Could you write out the listing again from the line containing "Point to the Groveland" down to the line containing "Looking at the screenshot, I should (67, 196).", with both of those lines and every request kept, and each answer coordinate offset by −12? Include only those lines.
** Start of DATA ROWS **
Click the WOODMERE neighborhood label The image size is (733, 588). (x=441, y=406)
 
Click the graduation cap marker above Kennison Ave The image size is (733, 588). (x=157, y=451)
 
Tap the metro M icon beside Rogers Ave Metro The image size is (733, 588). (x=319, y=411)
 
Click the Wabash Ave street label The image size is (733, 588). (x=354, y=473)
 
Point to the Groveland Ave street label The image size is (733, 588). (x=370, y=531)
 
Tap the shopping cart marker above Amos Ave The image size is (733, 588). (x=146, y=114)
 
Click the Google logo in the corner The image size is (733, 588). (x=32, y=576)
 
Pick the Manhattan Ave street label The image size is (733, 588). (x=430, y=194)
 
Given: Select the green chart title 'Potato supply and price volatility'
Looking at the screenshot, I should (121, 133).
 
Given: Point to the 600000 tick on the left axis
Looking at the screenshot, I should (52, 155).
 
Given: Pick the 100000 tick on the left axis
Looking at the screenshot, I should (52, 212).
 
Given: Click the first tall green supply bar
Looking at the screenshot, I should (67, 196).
** End of DATA ROWS **
** Start of DATA ROWS **
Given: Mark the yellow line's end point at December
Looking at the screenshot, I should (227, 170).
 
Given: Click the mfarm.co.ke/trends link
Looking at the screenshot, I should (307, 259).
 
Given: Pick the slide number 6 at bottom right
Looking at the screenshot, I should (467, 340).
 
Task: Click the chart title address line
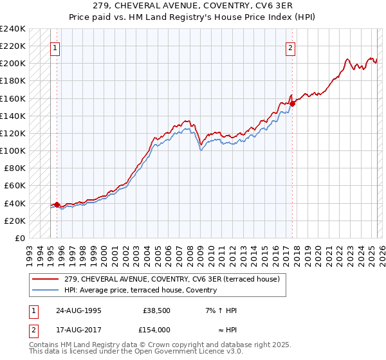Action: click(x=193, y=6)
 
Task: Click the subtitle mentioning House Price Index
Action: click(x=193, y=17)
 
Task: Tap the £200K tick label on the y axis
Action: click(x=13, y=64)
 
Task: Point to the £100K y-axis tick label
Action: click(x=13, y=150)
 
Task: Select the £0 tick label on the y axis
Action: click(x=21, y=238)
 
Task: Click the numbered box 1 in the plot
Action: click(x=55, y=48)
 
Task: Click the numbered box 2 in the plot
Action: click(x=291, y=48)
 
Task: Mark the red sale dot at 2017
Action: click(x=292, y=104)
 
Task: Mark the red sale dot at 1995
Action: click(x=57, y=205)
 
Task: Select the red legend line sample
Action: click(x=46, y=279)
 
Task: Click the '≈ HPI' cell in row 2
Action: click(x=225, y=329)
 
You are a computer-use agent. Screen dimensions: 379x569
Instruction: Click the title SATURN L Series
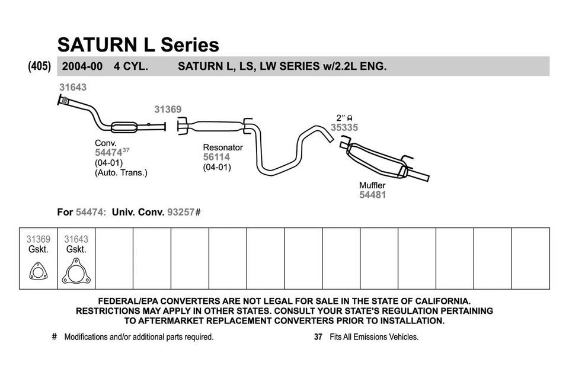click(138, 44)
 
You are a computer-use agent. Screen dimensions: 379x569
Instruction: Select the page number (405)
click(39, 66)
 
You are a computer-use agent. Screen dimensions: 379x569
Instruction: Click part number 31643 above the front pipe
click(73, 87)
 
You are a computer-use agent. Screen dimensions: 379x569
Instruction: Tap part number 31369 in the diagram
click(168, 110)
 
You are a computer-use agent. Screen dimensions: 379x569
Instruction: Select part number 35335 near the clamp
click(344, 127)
** End of DATA ROWS **
**THE REPLY**
Point to the Groveland Ave street label The image size is (733, 588). (x=358, y=519)
 
Tap the shopping cart marker above Amos Ave The image size is (733, 588). (x=134, y=102)
 
Click the Google logo in the corner The image size is (733, 588). (x=20, y=564)
 
Pick the Manhattan Ave street label The image size is (733, 588). (x=418, y=182)
 
Given: Select the green chart title 'Potato supply and price volatility'
Looking at the screenshot, I should (109, 121).
 
Given: Point to the 600000 tick on the left axis
Looking at the screenshot, I should (40, 143).
 
Given: Pick the 100000 tick on the left axis
Looking at the screenshot, I should (40, 200).
 
Given: Click the first tall green supply bar
Looking at the screenshot, I should (55, 184).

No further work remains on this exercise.